Detailed plot synopsis reviews of The Futurist

When Yates, a cynical consultant who gets paid big money to make bland predictions about the future, is recruited by a sinister organization to help it manipulate world events, he begins to seriously question his chosen profession and life path. Yates is a cynical futurist -a man who gets paid to predict future trends- who begins to question the point of his profession as he gets involved in international controversy and intrigue. Yates makes his living as a futurist who tells wealthy individuals and corporations what they want to hear. As the novel opens, he is dumped by his girlfriend, who leaves him for a grammar school teacher. After giving a speech in South Africa, Yates meets a young call girl named Margaret who is in danger but does not reveal why. Just as Yates considers quitting his lucrative but mostly fraudulent career, he is approached by two men, both named Johnson, from a sinister, unnamed organization who offer him a large amount of money to continue traveling the world and making his predictions. They imply that it would not be a good idea for him to refuse, which is reinforced when he is beaten up by an unknown assailant.

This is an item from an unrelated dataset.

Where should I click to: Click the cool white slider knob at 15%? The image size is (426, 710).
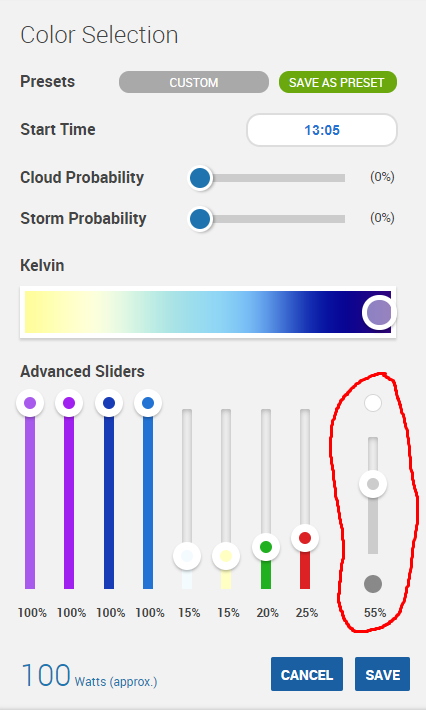point(187,556)
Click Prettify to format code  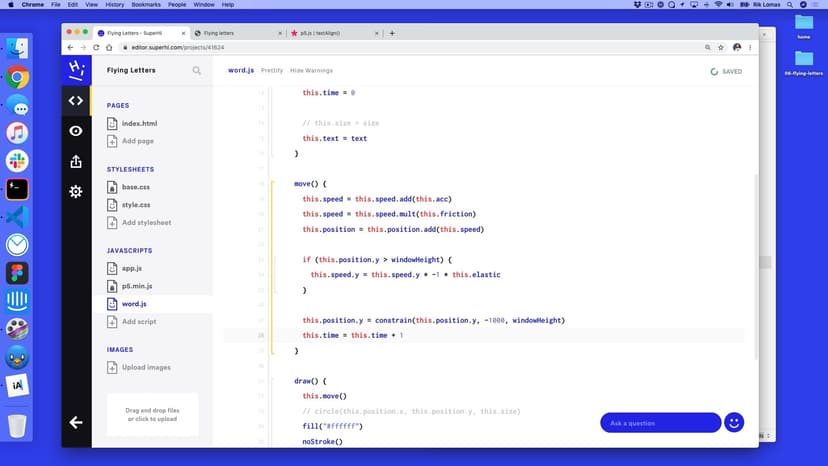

Yates visits his old friend Campbell, who has become a reclusive and wealthy character who lives in a remote section of Greenland. Campbell is just as cynical as Yates in his own way, but he enjoys admiring the icebergs that are visible from his home. Campbell is unable to offer Yates much in the way of advice, so Yates continues his travels to places such as Milan, where he witnesses a terrorist event. After a mysterious caller asks to meet Yates at a cafe, a bomb goes off in the area, making Yates suspect that he was meant to witness this. Continuing his travels to Fiji, Yates meets a wealthy British media magnate, who offends the local natives with a vulgar party where everyone gets drunk. Yates also becomes more involved with Margaret, with whom he spends his free time in Fiji. Yates also receives mysterious emails containing quotes from Nostradamus. He wonders if these are being sent by the group that employs him.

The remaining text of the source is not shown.